— EXERCISES —
**1.** In the passage on recruiting through employer branding, what did Nathan found peoplepipe to replace?
**2.** From the passage on recruiting through employer branding, copy word for word the part that begins at the words "Nathan founded peoplepipe" and ends after "need to self-convert.".
**3.** Write what follows the last sentence of the passage on recruiting through employer branding.

— PASSAGE GIVEN —
The alternative? Inspiring applicants to find you by using content to build a well-regarded employer brand.
This approach takes time to bear fruit, but it’s well worth the trouble. Organizations with a well-known employer brand don’t have to spend money on job boards or scale automated cold outreach into the hundreds of thousands. Instead, value-based content drives their recruitment strategy—and it doesn’t have to cost a penny.
Read on to learn why planting the seeds of a content strategy now will put you miles ahead of the competition tomorrow.
Job boards are inefficient, especially at scale
The problem with job boards, Nathan argues, is that they work—they just don’t work very well. One person in 100 might convert into a candidate for an open position, which leads already-overworked recruiters to a process of reasoning that looks like this:
If 100 cold contacts yield one candidate, 3,000 cold contacts should yield 30. Let’s scale our outreach with automation! We’ll meet our hiring quota with room to spare.
Sure, the math adds up. But too many TA teams never look beyond the numbers game of job boards and cold outbounds even though it’s an inefficient way to recruit.
With overwhelmed recruitment teams already working overtime to keep up with hiring in today’s environment, efficiency is everything.
A numbers-first strategy also comes with long-term negatives. It doesn’t take long to burn through an entire marketplace—alienating most candidates along the way—with the wrong approach. And attrition from wrong-fit candidates who weren’t disqualified at the right time makes constant hiring a self-fulfilling prophecy.
Nathan founded peoplepipe to replace transactional, reactive hiring with something better, helping in-house teams connect with candidates and provide the top-of-funnel insight they need to self-convert.
He evangelizes meeting prospective candidates where they are, which isn’t always on job boards: “When I’ve been unhappy in a role, the last thing I do is go home and want to scroll through Indeed. When people get home after a crap day at work, they’re probably scrolling through Facebook or TikTok trying to have that little moment of escapism.”

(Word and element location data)
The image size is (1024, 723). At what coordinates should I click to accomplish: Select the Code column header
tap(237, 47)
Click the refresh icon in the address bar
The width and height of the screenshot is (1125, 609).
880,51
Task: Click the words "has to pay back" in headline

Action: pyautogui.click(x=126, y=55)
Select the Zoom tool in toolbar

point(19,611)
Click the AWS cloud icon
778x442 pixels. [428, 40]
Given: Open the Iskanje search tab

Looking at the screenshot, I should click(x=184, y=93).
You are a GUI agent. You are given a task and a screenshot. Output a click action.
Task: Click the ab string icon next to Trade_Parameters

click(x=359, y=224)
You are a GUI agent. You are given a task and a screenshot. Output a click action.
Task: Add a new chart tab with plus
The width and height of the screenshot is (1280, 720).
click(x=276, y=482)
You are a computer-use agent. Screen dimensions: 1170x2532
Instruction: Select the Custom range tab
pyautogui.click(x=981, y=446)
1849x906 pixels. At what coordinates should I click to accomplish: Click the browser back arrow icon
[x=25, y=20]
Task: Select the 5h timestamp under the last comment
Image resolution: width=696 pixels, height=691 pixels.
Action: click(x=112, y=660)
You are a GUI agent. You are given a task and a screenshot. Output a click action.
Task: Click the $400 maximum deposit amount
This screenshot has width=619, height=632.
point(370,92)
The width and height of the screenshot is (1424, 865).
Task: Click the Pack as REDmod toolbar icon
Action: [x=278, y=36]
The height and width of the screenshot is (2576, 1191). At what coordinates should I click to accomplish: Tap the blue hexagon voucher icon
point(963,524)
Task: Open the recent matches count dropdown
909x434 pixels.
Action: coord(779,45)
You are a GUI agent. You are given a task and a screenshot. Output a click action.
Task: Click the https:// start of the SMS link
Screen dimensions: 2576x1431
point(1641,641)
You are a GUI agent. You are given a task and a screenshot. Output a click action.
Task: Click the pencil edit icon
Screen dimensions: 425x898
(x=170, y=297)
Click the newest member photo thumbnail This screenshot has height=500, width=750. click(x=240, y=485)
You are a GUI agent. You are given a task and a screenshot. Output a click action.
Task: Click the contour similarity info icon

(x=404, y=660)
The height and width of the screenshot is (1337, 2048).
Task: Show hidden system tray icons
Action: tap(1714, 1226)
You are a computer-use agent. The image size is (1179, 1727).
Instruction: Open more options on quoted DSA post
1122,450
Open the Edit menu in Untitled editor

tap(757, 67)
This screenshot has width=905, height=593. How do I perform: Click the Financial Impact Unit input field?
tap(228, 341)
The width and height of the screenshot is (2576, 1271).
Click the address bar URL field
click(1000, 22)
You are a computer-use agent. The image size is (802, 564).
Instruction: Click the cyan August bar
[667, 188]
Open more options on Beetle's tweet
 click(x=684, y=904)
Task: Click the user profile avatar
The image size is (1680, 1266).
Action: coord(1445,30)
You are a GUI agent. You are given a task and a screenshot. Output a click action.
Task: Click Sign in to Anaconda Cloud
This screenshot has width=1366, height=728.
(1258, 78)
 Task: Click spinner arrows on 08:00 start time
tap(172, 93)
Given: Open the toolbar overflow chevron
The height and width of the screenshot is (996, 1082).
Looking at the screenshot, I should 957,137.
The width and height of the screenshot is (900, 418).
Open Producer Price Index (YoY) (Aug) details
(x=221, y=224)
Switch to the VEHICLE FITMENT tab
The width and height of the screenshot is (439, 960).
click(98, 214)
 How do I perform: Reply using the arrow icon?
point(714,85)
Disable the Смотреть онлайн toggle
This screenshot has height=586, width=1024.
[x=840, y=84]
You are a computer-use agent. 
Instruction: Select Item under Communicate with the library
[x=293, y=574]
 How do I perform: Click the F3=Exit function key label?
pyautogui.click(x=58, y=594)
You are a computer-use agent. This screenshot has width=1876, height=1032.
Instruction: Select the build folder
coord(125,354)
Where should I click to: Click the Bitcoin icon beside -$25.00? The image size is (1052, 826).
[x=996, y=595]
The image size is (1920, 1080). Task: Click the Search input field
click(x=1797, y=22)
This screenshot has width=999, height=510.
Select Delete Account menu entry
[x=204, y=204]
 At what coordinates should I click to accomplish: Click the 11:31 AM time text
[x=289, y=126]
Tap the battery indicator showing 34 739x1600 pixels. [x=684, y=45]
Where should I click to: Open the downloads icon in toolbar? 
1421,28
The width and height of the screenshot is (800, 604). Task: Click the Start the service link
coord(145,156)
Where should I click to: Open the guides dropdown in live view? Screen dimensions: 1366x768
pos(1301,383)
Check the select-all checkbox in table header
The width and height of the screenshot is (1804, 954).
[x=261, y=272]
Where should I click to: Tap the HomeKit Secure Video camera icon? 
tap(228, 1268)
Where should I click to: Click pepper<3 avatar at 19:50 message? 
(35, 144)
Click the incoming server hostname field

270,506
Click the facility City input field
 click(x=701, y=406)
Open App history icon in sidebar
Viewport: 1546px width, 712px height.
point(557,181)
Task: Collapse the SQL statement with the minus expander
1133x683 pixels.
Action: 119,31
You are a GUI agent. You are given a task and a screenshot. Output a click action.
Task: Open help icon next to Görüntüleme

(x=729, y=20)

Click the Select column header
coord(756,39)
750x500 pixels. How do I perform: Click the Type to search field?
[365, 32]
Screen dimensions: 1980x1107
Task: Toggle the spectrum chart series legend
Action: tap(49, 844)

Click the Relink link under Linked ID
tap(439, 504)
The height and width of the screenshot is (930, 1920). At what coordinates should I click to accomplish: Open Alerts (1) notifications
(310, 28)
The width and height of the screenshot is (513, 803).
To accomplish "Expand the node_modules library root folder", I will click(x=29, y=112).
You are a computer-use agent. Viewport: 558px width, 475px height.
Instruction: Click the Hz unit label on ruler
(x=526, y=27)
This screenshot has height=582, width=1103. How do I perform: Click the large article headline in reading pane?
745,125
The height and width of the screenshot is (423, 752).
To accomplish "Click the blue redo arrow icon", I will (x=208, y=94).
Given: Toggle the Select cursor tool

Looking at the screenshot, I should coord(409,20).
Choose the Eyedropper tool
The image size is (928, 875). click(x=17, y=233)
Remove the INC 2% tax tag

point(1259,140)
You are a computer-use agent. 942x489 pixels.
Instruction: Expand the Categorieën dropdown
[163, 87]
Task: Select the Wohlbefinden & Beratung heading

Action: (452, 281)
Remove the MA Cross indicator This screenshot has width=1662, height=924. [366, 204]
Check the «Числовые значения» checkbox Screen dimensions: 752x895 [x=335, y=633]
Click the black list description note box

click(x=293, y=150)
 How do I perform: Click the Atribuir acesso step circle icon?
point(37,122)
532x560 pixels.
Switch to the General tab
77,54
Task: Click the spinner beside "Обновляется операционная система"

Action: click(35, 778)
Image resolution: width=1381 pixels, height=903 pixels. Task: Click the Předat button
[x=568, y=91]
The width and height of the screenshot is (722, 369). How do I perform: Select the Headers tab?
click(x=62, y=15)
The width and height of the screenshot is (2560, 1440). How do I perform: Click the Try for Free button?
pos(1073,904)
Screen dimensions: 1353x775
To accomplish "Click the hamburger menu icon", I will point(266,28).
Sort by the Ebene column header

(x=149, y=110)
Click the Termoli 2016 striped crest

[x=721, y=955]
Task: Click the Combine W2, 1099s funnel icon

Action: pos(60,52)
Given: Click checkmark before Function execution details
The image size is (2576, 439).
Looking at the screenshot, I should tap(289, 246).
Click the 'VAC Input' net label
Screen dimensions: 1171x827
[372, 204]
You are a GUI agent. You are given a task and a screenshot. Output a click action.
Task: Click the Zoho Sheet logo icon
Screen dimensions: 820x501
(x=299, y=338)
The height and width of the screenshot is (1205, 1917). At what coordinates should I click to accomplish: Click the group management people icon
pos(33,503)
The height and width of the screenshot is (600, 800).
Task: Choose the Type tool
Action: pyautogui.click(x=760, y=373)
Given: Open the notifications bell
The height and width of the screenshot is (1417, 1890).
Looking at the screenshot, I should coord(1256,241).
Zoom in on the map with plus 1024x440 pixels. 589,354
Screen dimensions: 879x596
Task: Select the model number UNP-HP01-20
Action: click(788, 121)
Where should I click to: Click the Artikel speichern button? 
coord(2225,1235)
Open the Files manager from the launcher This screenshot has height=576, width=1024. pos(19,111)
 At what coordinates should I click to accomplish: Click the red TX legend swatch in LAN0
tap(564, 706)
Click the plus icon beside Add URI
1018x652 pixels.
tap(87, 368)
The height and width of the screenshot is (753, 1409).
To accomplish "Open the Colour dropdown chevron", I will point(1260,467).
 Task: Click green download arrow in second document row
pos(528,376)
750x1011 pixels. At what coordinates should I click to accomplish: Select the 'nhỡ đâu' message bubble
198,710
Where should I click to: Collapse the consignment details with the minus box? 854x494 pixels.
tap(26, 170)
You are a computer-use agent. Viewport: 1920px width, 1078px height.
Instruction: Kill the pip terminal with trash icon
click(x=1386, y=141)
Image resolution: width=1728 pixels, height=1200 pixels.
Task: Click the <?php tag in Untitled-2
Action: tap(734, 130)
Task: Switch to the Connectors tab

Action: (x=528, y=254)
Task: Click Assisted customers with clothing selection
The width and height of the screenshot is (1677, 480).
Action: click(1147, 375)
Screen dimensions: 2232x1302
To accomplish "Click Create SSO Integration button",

— RESPONSES BY TASK —
**1.** Transactional, reactive hiring.

**2.**
Nathan founded peoplepipe to replace transactional, reactive hiring with something better, helping in-house teams connect with candidates and provide the top-of-funnel insight they need to self-convert.

**3.**
Content marketing as a recruitment strategy
Nathan has the utmost confidence in content as a recruitment strategy because he’s seen the benefits firsthand.
Early in 2021, peoplepipe decided to stop all spending on job boards. Instead, they went all-in on a social media and content marketing strategy. They got active on Facebook, YouTube, and Instagram, hosted micro-events like webinars and live streams, posted thought leadership on LinkedIn, and generally handed out as much free advice as they could.
Within three months, they saw tremendous results. Social media filled their talent acquisition funnel, and they got more candidates than they knew what to do with. Over time, the results were exponential. Every person who liked their content told their network, and word of mouth grew peoplepipe’s recruitment strategy for them.
“You’re almost creating this army of advocates outside the business who are becoming your recruiters,” Nathan says.
While it isn’t always possible to avoid reactive hiring strategies altogether, Nathan believes that content belongs at the heart of every good recruitment plan. Here are his top takeaways for how to get started:
- Give value first: Peoplepipe doesn’t talk at all about vacancies. Instead, they focus on thought leadership and delivering value to their audience. Identify a knowledgeable CTO or senior engineer on staff and collaborate with them to share sought-after knowledge with your community.
- Know your audience: Some of the best insight comes from listening. Join industry-focused Facebook groups or subreddits and listen to what people say. Pay attention to the challenges they’re facing, then seek to solve them. Prospects are guaranteed to find you if you directly answer their questions with your content.
- Ditch the low-hanging fruit: Traditional reactive practices are appealing because they’re firmly within a recruiter’s comfort zone and automation makes them easy to scale. But reinvesting even a small portion of the time and budget you’d spend on job boards into long-form content and market education pays massive dividends. After some lead time, the pipeline will build itself.
- Balance is key: You don’t have to go all-in on one strategy or another, and testing out content doesn’t mean you have to shut down your job board strategy overnight. It takes time to identify the right platforms and content for your business, so ease in with a hybrid approach and test as you go. Redistribute and repurpose content across platforms to see what sticks and what doesn’t.
- Give it at least three months: Nathan believes that companies can build a compelling employer brand in just three months, assuming they invest their time and energy wisely. If you’re getting a slow start on views or clicks, you can run paid campaigns on social media to accelerate your timeline. Peoplepipe saw significant traffic after just three months and overtook their previous year’s figures at the six-month mark.
If you build it, they will come
For organizations who have never dabbled in content marketing before, the first step can feel daunting. But Nathan encourages talent acquisition teams to try anyway. “You don’t have to rip up the rulebook today,” he says.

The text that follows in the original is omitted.